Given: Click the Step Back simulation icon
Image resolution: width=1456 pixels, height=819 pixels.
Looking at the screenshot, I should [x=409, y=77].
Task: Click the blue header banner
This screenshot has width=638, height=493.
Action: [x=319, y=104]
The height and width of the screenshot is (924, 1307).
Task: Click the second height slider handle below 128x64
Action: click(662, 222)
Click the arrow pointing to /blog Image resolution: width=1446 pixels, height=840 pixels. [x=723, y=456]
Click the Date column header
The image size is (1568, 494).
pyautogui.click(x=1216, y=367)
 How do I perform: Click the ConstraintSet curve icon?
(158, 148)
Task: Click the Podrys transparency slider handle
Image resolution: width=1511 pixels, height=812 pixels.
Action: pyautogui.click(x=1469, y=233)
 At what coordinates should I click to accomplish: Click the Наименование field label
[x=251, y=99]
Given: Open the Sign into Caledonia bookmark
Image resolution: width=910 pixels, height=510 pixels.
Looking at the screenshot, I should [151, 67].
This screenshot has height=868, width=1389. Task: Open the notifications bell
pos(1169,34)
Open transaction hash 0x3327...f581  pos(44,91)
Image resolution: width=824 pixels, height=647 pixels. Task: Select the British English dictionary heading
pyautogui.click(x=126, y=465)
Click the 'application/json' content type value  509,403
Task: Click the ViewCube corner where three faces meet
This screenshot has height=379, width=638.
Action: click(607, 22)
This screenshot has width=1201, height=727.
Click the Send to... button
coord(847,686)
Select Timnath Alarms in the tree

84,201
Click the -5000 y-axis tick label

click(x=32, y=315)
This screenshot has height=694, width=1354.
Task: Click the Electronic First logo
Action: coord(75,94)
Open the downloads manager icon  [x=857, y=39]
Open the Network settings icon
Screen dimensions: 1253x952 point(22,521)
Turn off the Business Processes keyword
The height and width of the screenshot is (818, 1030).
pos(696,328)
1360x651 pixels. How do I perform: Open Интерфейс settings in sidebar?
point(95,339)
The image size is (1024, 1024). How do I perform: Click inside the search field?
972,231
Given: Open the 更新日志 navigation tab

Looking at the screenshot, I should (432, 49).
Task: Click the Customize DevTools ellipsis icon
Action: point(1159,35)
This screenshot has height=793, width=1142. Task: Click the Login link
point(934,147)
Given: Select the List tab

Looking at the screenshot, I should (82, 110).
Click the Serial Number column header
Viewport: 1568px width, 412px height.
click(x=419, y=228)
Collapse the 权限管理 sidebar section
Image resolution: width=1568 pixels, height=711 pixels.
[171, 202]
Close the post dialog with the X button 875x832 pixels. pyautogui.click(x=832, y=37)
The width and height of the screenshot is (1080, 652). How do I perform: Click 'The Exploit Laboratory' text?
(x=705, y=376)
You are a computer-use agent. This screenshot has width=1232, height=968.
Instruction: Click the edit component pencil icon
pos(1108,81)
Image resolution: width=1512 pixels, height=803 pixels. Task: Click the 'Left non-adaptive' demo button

● **GIVEN TASK**
Reproduce the listing above with every "Image resolution" swapped for "Screen size" and nothing else altered.

● **SOLUTION FOR THIS EXERCISE**
Given: Click the Step Back simulation icon
Screen size: width=1456 pixels, height=819 pixels.
Looking at the screenshot, I should [x=409, y=77].
Task: Click the blue header banner
This screenshot has width=638, height=493.
Action: [x=319, y=104]
The height and width of the screenshot is (924, 1307).
Task: Click the second height slider handle below 128x64
Action: click(662, 222)
Click the arrow pointing to /blog Screen size: width=1446 pixels, height=840 pixels. [x=723, y=456]
Click the Date column header
The image size is (1568, 494).
pyautogui.click(x=1216, y=367)
 How do I perform: Click the ConstraintSet curve icon?
(158, 148)
Task: Click the Podrys transparency slider handle
Screen size: width=1511 pixels, height=812 pixels.
Action: pyautogui.click(x=1469, y=233)
 At what coordinates should I click to accomplish: Click the Наименование field label
[x=251, y=99]
Given: Open the Sign into Caledonia bookmark
Screen size: width=910 pixels, height=510 pixels.
Looking at the screenshot, I should [151, 67].
This screenshot has height=868, width=1389. Task: Open the notifications bell
pos(1169,34)
Open transaction hash 0x3327...f581  pos(44,91)
Screen size: width=824 pixels, height=647 pixels. Task: Select the British English dictionary heading
pyautogui.click(x=126, y=465)
Click the 'application/json' content type value  509,403
Task: Click the ViewCube corner where three faces meet
This screenshot has height=379, width=638.
Action: click(607, 22)
This screenshot has width=1201, height=727.
Click the Send to... button
coord(847,686)
Select Timnath Alarms in the tree

84,201
Click the -5000 y-axis tick label

click(x=32, y=315)
This screenshot has height=694, width=1354.
Task: Click the Electronic First logo
Action: coord(75,94)
Open the downloads manager icon  [x=857, y=39]
Open the Network settings icon
Screen dimensions: 1253x952 point(22,521)
Turn off the Business Processes keyword
The height and width of the screenshot is (818, 1030).
pos(696,328)
1360x651 pixels. How do I perform: Open Интерфейс settings in sidebar?
point(95,339)
The image size is (1024, 1024). How do I perform: Click inside the search field?
972,231
Given: Open the 更新日志 navigation tab

Looking at the screenshot, I should (432, 49).
Task: Click the Customize DevTools ellipsis icon
Action: point(1159,35)
This screenshot has height=793, width=1142. Task: Click the Login link
point(934,147)
Given: Select the List tab

Looking at the screenshot, I should (82, 110).
Click the Serial Number column header
Viewport: 1568px width, 412px height.
click(x=419, y=228)
Collapse the 权限管理 sidebar section
Screen size: width=1568 pixels, height=711 pixels.
[171, 202]
Close the post dialog with the X button 875x832 pixels. pyautogui.click(x=832, y=37)
The width and height of the screenshot is (1080, 652). How do I perform: Click 'The Exploit Laboratory' text?
(x=705, y=376)
You are a computer-use agent. This screenshot has width=1232, height=968.
Instruction: Click the edit component pencil icon
pos(1108,81)
Screen size: width=1512 pixels, height=803 pixels. Task: Click the 'Left non-adaptive' demo button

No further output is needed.